:: TASK BRIEF ::
Write out the records below word for word, starting with the line containing "You are a computer-use agent. Screen" and ending with the line containing "Looking at the screenshot, I should 151,480.", both lines included.

** START OF EXERCISE INPUTS **

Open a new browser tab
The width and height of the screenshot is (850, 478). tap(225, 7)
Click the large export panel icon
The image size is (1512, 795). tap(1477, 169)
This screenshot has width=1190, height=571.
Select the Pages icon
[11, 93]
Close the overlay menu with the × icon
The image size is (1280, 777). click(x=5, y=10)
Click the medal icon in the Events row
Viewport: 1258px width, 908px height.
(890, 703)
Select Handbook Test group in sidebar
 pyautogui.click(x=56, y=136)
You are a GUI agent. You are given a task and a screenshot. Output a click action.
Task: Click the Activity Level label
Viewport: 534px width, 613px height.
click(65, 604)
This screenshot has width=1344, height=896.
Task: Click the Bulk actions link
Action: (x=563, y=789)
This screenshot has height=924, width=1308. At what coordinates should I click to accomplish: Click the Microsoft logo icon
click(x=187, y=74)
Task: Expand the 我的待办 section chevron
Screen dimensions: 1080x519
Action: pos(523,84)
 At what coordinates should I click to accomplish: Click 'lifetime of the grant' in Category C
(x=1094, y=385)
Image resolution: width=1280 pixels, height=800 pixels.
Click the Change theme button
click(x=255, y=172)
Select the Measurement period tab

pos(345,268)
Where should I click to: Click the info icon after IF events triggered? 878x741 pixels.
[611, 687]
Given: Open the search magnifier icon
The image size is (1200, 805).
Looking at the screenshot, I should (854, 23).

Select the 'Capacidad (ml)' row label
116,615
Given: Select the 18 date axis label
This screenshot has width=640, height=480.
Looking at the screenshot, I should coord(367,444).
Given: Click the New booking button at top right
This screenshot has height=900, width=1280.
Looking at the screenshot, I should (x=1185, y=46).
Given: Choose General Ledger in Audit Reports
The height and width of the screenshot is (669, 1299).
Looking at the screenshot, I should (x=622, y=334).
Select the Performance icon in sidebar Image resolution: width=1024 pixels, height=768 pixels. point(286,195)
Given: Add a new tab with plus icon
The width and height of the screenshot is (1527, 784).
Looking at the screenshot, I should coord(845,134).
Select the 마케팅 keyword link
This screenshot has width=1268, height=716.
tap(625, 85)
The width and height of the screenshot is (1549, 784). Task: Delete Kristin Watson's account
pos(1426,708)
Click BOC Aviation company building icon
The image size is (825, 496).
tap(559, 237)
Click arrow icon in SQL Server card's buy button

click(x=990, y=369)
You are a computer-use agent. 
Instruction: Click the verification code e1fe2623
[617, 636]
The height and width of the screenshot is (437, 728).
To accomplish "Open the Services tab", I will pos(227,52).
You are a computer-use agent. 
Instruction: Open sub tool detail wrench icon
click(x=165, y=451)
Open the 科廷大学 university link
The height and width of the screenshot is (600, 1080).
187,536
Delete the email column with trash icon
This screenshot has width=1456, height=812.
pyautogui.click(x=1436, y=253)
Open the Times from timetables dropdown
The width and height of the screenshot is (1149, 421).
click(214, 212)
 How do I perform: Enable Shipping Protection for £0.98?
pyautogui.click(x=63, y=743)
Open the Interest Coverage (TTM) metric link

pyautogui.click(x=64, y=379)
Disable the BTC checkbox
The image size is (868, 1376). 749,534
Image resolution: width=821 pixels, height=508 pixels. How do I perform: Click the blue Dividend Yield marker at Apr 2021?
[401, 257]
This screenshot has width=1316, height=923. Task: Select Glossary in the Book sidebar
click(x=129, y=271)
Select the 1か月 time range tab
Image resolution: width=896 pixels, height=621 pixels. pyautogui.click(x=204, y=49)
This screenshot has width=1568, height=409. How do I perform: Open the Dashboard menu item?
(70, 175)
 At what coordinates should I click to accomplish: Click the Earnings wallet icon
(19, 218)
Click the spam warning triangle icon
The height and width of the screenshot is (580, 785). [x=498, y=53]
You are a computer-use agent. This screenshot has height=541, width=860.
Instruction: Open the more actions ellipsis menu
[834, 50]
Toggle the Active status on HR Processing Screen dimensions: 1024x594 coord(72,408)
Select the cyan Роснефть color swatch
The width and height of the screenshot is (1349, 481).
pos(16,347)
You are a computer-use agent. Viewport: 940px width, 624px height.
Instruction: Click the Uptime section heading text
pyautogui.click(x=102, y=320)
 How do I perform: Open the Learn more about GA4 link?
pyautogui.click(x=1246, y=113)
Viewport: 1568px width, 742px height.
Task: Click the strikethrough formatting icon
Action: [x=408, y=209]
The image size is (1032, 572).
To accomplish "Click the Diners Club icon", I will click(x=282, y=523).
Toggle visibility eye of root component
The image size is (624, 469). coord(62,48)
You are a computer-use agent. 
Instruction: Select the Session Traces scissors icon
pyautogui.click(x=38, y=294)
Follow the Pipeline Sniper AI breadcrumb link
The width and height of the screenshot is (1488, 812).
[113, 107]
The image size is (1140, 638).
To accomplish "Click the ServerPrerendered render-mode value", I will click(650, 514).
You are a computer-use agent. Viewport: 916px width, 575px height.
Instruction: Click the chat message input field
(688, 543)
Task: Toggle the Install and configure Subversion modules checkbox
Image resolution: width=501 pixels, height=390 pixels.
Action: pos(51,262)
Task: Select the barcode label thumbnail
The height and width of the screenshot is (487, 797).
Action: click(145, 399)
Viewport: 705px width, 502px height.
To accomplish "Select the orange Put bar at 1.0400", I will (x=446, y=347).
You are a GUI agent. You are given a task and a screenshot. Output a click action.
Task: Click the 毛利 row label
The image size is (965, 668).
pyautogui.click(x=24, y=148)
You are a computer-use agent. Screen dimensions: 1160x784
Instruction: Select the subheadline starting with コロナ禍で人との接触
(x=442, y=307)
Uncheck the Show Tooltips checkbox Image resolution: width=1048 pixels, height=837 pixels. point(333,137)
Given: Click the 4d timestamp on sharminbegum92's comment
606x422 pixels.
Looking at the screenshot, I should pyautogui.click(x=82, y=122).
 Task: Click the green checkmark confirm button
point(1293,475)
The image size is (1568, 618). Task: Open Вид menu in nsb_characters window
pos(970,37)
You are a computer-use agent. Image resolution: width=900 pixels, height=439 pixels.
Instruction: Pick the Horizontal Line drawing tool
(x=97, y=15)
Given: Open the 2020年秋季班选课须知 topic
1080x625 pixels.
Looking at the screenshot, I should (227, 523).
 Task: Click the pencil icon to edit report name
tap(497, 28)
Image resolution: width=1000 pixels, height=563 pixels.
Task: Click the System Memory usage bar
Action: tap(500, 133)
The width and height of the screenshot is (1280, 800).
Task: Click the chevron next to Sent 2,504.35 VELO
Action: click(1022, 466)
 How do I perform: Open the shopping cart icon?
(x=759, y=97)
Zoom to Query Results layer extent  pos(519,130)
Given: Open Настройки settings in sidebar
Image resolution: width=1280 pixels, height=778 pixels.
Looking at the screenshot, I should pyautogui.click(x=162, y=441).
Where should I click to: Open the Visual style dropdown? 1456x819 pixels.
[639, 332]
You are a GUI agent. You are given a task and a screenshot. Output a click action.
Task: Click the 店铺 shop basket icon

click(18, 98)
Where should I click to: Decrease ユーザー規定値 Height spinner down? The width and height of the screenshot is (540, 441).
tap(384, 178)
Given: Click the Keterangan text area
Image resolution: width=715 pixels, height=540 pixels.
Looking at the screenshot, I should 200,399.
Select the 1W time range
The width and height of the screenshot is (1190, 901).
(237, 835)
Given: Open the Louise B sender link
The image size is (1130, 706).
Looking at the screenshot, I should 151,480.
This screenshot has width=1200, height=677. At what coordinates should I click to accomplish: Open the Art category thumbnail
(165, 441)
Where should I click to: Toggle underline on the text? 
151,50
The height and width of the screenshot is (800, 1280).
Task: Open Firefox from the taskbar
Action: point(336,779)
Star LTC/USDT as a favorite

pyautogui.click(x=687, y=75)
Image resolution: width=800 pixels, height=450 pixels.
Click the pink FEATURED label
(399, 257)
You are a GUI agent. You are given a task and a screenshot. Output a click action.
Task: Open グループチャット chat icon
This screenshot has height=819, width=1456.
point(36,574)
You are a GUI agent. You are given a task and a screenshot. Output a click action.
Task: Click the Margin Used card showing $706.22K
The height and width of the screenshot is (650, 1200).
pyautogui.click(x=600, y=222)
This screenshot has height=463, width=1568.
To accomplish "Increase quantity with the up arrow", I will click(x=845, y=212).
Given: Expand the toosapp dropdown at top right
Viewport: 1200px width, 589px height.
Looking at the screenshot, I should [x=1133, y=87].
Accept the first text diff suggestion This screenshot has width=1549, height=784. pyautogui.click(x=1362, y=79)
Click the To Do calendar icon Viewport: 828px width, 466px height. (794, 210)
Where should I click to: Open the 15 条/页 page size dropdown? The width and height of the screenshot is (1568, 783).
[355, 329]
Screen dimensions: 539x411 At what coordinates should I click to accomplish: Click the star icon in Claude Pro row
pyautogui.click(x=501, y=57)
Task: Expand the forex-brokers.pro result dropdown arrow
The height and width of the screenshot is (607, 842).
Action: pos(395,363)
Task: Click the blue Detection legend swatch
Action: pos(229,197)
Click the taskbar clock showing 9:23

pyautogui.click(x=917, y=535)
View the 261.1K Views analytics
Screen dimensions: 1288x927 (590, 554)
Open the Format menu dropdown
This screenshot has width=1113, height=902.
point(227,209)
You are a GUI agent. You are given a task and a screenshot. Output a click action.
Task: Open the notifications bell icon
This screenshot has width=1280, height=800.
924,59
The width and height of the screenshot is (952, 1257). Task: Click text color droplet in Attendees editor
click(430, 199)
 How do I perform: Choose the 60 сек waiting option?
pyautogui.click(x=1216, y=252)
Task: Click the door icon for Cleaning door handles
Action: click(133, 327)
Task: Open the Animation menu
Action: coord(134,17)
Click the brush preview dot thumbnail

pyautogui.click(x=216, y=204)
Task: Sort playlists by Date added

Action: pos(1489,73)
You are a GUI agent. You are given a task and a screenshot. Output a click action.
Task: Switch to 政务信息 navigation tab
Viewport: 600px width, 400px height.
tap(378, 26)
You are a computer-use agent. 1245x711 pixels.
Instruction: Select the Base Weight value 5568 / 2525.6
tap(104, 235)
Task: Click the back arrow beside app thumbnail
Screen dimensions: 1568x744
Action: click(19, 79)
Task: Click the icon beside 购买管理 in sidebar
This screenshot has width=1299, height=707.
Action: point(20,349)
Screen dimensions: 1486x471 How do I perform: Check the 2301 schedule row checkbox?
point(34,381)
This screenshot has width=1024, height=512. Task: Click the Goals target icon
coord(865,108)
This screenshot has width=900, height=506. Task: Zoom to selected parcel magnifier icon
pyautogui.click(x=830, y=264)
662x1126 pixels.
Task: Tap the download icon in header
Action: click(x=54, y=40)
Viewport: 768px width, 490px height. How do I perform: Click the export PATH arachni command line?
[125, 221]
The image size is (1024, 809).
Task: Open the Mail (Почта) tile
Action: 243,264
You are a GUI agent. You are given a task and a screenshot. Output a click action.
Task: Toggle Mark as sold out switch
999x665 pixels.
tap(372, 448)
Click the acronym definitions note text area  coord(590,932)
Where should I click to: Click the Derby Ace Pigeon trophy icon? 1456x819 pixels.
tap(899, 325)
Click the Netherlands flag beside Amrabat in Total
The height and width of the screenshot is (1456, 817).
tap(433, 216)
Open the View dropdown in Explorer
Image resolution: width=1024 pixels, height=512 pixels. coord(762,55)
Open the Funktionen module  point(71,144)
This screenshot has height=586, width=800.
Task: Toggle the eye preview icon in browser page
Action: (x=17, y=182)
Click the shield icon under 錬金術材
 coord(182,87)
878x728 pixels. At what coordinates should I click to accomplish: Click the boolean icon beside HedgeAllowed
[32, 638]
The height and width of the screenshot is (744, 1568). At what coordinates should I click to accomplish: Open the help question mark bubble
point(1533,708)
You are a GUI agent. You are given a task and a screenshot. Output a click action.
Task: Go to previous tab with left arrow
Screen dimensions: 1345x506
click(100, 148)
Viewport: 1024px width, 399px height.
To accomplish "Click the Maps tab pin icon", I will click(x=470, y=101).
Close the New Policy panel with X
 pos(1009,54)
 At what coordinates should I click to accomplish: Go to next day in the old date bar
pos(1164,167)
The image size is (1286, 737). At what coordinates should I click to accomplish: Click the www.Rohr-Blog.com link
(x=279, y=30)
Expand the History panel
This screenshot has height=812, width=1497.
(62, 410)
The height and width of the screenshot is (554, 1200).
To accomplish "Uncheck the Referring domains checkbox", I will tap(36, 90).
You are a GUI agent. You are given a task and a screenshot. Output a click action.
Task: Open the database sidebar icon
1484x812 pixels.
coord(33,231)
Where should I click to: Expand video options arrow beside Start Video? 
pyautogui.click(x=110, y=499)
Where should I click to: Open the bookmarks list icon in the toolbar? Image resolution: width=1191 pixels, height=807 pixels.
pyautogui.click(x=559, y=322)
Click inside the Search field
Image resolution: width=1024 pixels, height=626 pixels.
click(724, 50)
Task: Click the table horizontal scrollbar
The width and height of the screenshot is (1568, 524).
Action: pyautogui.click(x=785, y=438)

** END OF EXERCISE INPUTS **

:: RESPONSE TO THE EXERCISE ::
You are a computer-use agent. Screen dimensions: 1160x784
Instruction: Select the subheadline starting with コロナ禍で人との接触
(x=442, y=307)
Uncheck the Show Tooltips checkbox Image resolution: width=1048 pixels, height=837 pixels. point(333,137)
Given: Click the 4d timestamp on sharminbegum92's comment
606x422 pixels.
Looking at the screenshot, I should pyautogui.click(x=82, y=122).
 Task: Click the green checkmark confirm button
point(1293,475)
The image size is (1568, 618). Task: Open Вид menu in nsb_characters window
pos(970,37)
You are a computer-use agent. Image resolution: width=900 pixels, height=439 pixels.
Instruction: Pick the Horizontal Line drawing tool
(x=97, y=15)
Given: Open the 2020年秋季班选课须知 topic
1080x625 pixels.
Looking at the screenshot, I should (227, 523).
 Task: Click the pencil icon to edit report name
tap(497, 28)
Image resolution: width=1000 pixels, height=563 pixels.
Task: Click the System Memory usage bar
Action: tap(500, 133)
The width and height of the screenshot is (1280, 800).
Task: Click the chevron next to Sent 2,504.35 VELO
Action: click(1022, 466)
 How do I perform: Open the shopping cart icon?
(x=759, y=97)
Zoom to Query Results layer extent  pos(519,130)
Given: Open Настройки settings in sidebar
Image resolution: width=1280 pixels, height=778 pixels.
Looking at the screenshot, I should pyautogui.click(x=162, y=441).
Where should I click to: Open the Visual style dropdown? 1456x819 pixels.
[639, 332]
You are a GUI agent. You are given a task and a screenshot. Output a click action.
Task: Click the 店铺 shop basket icon

click(18, 98)
Where should I click to: Decrease ユーザー規定値 Height spinner down? The width and height of the screenshot is (540, 441).
tap(384, 178)
Given: Click the Keterangan text area
Image resolution: width=715 pixels, height=540 pixels.
Looking at the screenshot, I should 200,399.
Select the 1W time range
The width and height of the screenshot is (1190, 901).
(237, 835)
Given: Open the Louise B sender link
The image size is (1130, 706).
Looking at the screenshot, I should 151,480.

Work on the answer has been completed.